#### Set problem 1:
According to the column on Promise Keepers' theology, how many men filled the stadium at the Soldier Field gathering?
#### Set problem 2:
From the column on Promise Keepers' theology, reproduce word for word the passage that opens with the words containing "Yet Promise Keepers" and closes with "on their own.".

#### Quoted text:
·····

Promise Keepers' Theology Needs Scrutiny

Daily Herald (Arlington Heights, IL), July 6, 1996 | Go to article overview

Promise Keepers' Theology Needs Scrutiny


Byline: Janet Hallman

From all appearances, last weekend's Promise Keepers gathering at Soldier Field delivered all the excitement its attendees had anticipated.

To be sure, the sight of 69,000 men packing out a stadium in blistering heat to hear how to improve their relationships with God, their families and people of other races was encouraging.

But for all the good messages Promise Keepers speakers delivered on family and race relations, some of their theological statements seemed confusing and, at times, even contradictory.

It's a hard subject to even bring up, because to raise questions about Promise Keepers on any level is, to many evangelicals, tantamount to the unforgivable sin. The important thing, many say, is that this is a group that is doing a lot of positive things for society. And how can you disagree with that?

Yet Promise Keepers has earned a powerful role among evangelicals as an almost untouchable spiritual authority. And that's all the more reason to evaluate closely what the organization says.

Case in point: Many of the speakers at the Chicago conference emphasized that only the power of God can reconcile people with one another, and men are powerless on their own.

But at a later press conference, Promise Keepers founder Bill McCartney said, "The reason this nation has never been free of racial (division) is that Almighty God's hands have been tied." McCartney went on to say that God can't reconcile the races because "we won't let him."

·····

#### Information supplied:
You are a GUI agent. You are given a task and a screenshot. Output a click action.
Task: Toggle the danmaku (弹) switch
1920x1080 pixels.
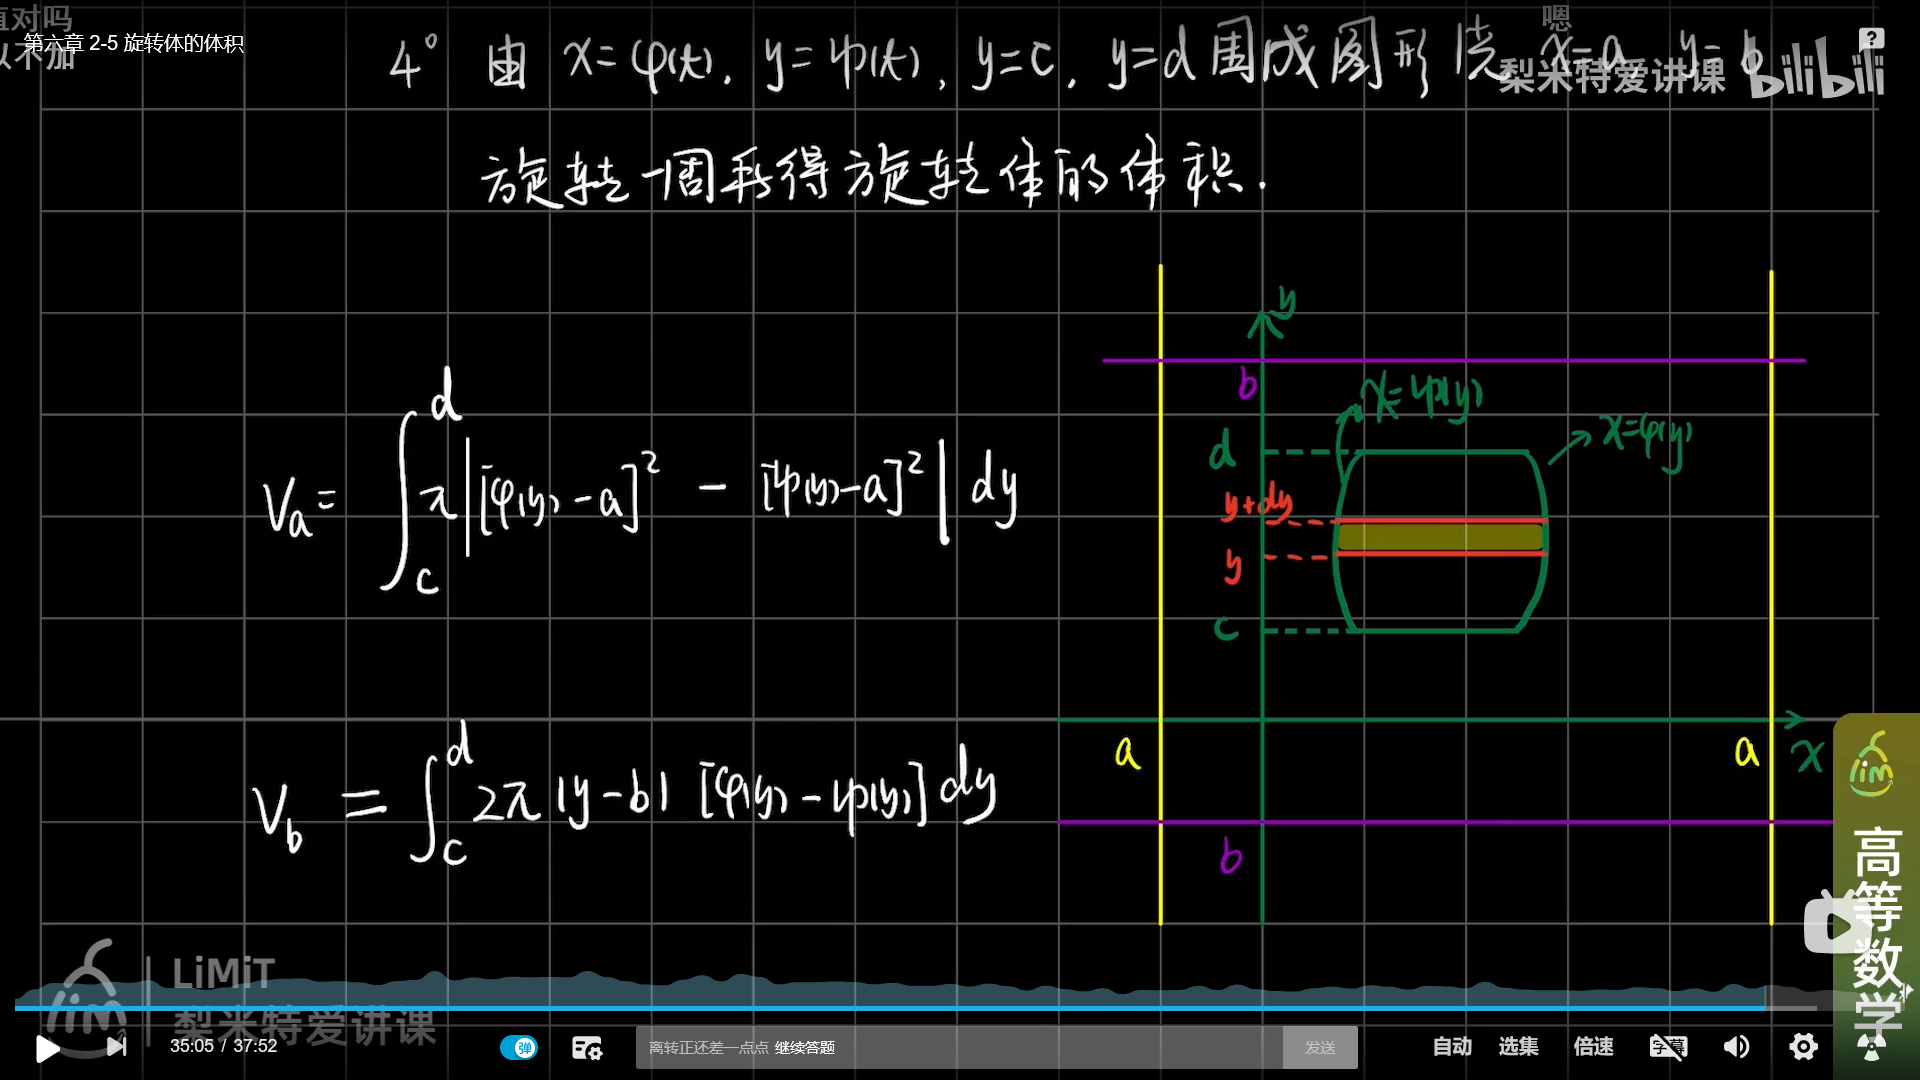pyautogui.click(x=519, y=1047)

·····

#### Response 1:
69,000 men.

#### Response 2:
Yet Promise Keepers has earned a powerful role among evangelicals as an almost untouchable spiritual authority. And that's all the more reason to evaluate closely what the organization says.

Case in point: Many of the speakers at the Chicago conference emphasized that only the power of God can reconcile people with one another, and men are powerless on their own.